Data listing>

---

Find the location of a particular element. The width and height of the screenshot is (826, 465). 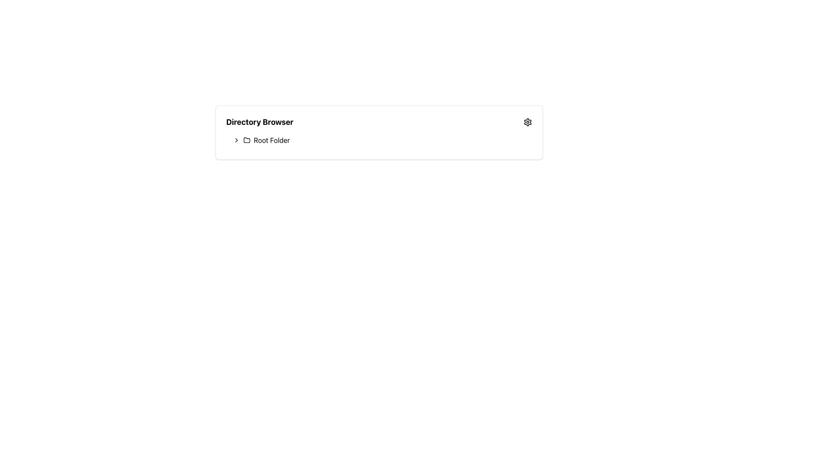

the center of the gear icon located in the top-right corner of the 'Directory Browser' box is located at coordinates (528, 122).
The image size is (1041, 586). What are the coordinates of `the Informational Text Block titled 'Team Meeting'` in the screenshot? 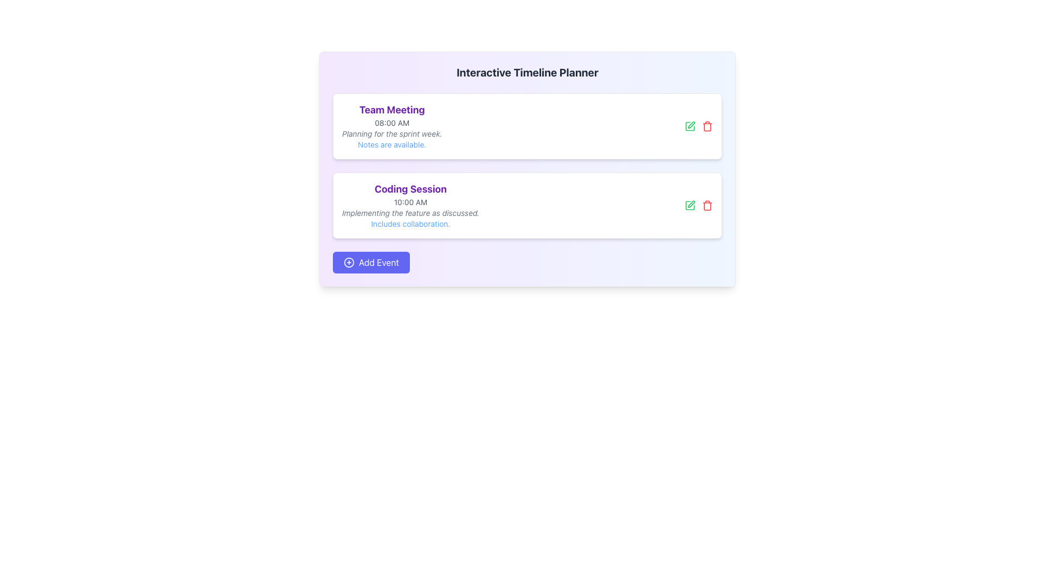 It's located at (391, 125).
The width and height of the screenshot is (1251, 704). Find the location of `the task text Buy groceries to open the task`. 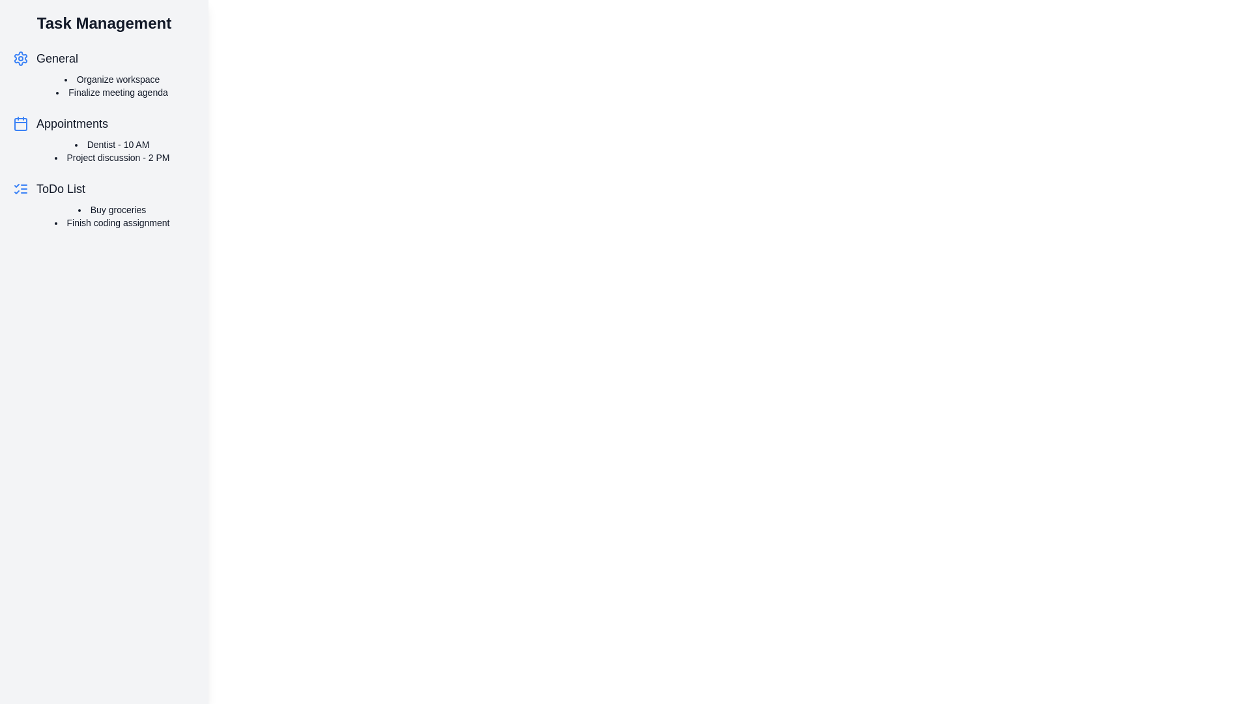

the task text Buy groceries to open the task is located at coordinates (112, 209).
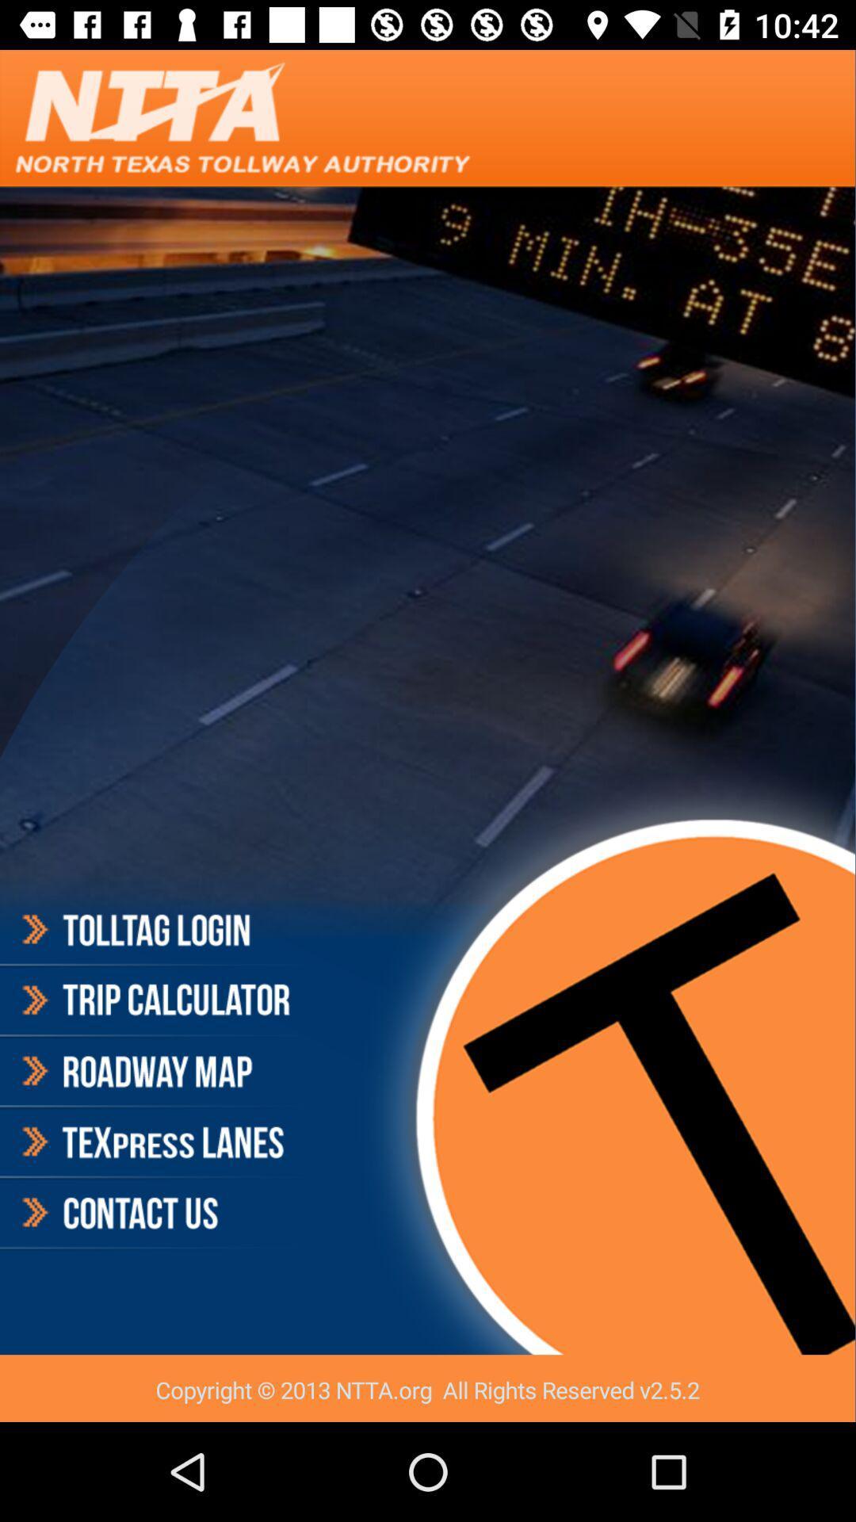 Image resolution: width=856 pixels, height=1522 pixels. I want to click on contact us, so click(154, 1212).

---

What you will do>
Copy out the rows above, starting at the line containing "The width and height of the screenshot is (1251, 704)." and continuing through the end of the rows, but leave out the pictures.

Full output>
The width and height of the screenshot is (1251, 704). Find the location of `the task text Buy groceries to open the task`. 

the task text Buy groceries to open the task is located at coordinates (112, 209).
 Image resolution: width=856 pixels, height=1522 pixels. I want to click on contact us, so click(154, 1212).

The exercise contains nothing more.